Cannes 2017 Review: Much Love for Andrey Zvyagintsev’s LOVELESS

Harrowing, exquisite work from contemporary Russian master.

The description makes it sound simple – a couple fighting all the time, clearly at odds with one another and showing a vitriol that only the closeness of a relationship can engender. Bearded Boris (Alexei Rozin) and his wife Zhenya (Maryana Spivak) still share their home while waiting for their split to be solidified. There’s a pre-teen child (Matvey Novikov) old enough to be caught in the middle, a small part of the larger family unit that’s being used both as a distraction and emotional weaponry. When the child goes missing the film shifts, where parents are forced to confront each other and the connections with those around them.

While this seems highly straightforward, like some sort of banal procedural, Andrey Zvyagintsev’s meditation upon corruption in all its myriad forms is nothing short of astonishing. Many plaudits were granted to Zvyagintsev’s previous film Leviathan, and there was much to celebrate. While it’s only 20 minutes longer than Loveless that work felt too long, too dour and meandering, and too repetitive with characters resulting in a work broadly drawn and unconvincing. Whether you share these feelings about that Oscar-nominated, Golden Globe winning work or not, it should be wholeheartedly argued that Loveless is deserving of even more praise. Everything that was a fault in Leviathan is rectified, everything glorious elevated to even higher limits.

There are moments of such shattering cinematic aptitude that they’ll leave you breathless, including sudden reveals as dramatic as any horror movie jump scare, the tears of a crying child as penetrating as anything you’ll see on screen this year.
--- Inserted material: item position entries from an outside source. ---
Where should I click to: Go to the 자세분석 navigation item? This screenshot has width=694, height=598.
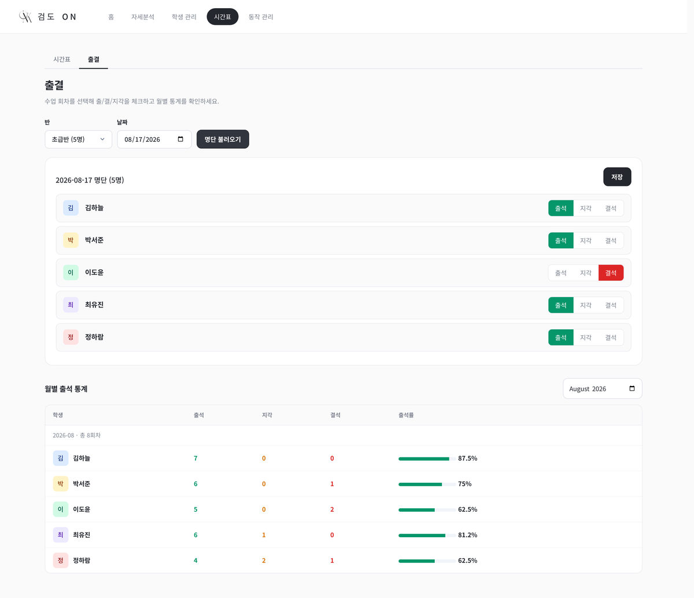pyautogui.click(x=142, y=17)
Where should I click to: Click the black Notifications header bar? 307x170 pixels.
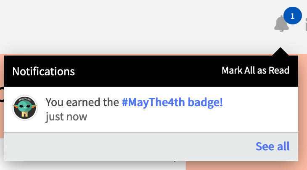[x=147, y=71]
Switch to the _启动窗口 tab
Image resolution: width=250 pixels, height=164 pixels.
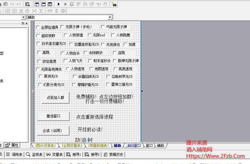click(x=134, y=146)
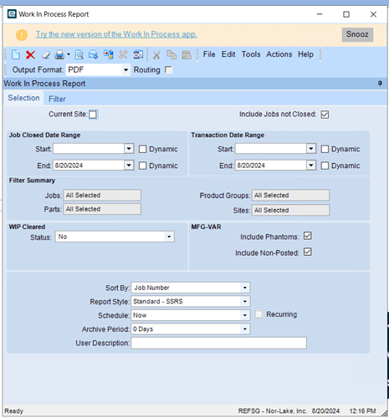Click the New document toolbar icon

click(16, 54)
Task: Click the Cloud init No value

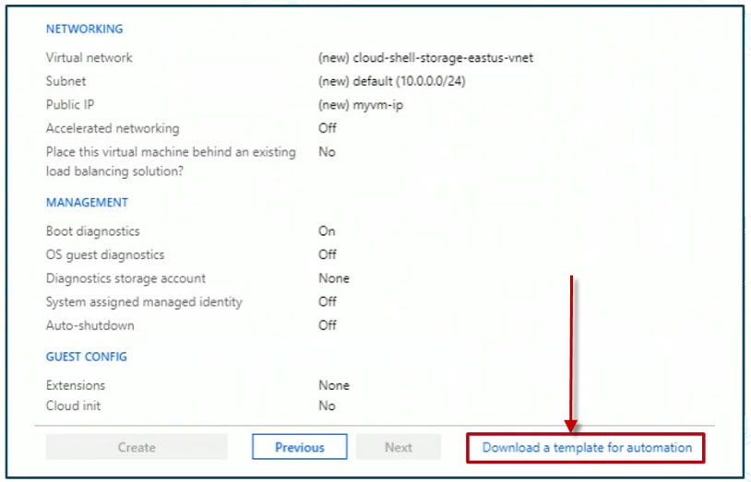Action: [327, 406]
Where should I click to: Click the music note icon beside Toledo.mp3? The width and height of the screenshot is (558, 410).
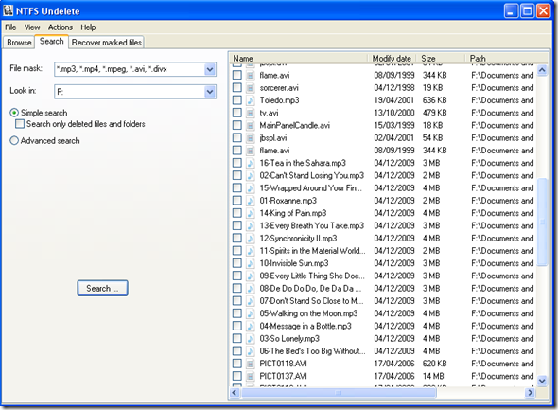[251, 100]
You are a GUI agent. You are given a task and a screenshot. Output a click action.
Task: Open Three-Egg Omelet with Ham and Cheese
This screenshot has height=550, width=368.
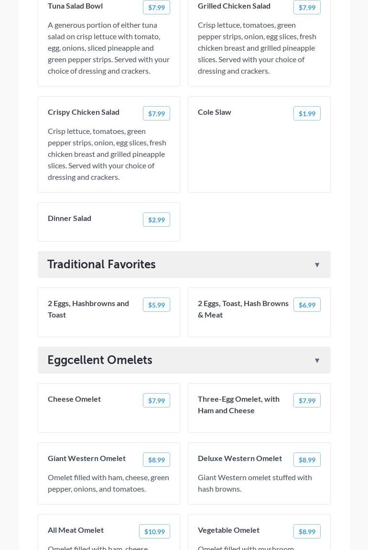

There’s the filth of a hospital basement and the austerity of a wintery park, with a cool, somber palate that never feels monochromatic. There are scenes in cars as balletic as a dance, and discussions that feel intimate to the point of discomfort.

The performances are exemplary, the pacing deliberate without ever being boring and the dialogue as sharp as a knife. Atop the narrative are myriad forms of allusions to contemporary Russian culture, from its media landscape through to its forays into places like the Ukraine. One visual moment that easily could have been over-the-top instead is a triumph, a woman wearing Russian Olympic garb on a treadmill, running in place. Beyond these overt moments there are deft and subtle allusions to other aspects of Russian history and politics. Yet the film in no ways feels provincial, the feelings and behaviours of the characters as universal as any great work of literature.

We witness the banality of police bureaucracy dealing with the emotional cacophony of a missing child, yet there’s also a discomforting competence. This is weariness at play, not idiocy, and if Leviathan’s institutions were risible these ones simply mask, often effectively, the true misery that’s often being confronted. 

The film provides no easy answers, yet at the same time it’s never obtuse for the sake of generating mystery. As it develops the film becomes increasingly complex with its emotional tenor, ripping apart expectations at each move until one is left quite simply shattered. There’s no overt catharsis, no sense of culmination, and it does so without simply running out of steam. It’s as harrowing and humbling as life itself can be, refusing simple answers, showing that arguments can be winnerless and dreams of a different situation may not bring about happiness desired.

Loveless is a robust achievement, a symphony of sorrow that speaks eloquently about the human condition and the unique circumstances of Russia in the 21st century. It’s a complex emotional work unafraid to equally be cerebral, showcasing the best qualities of World Cinema in one dark, unforgettable package.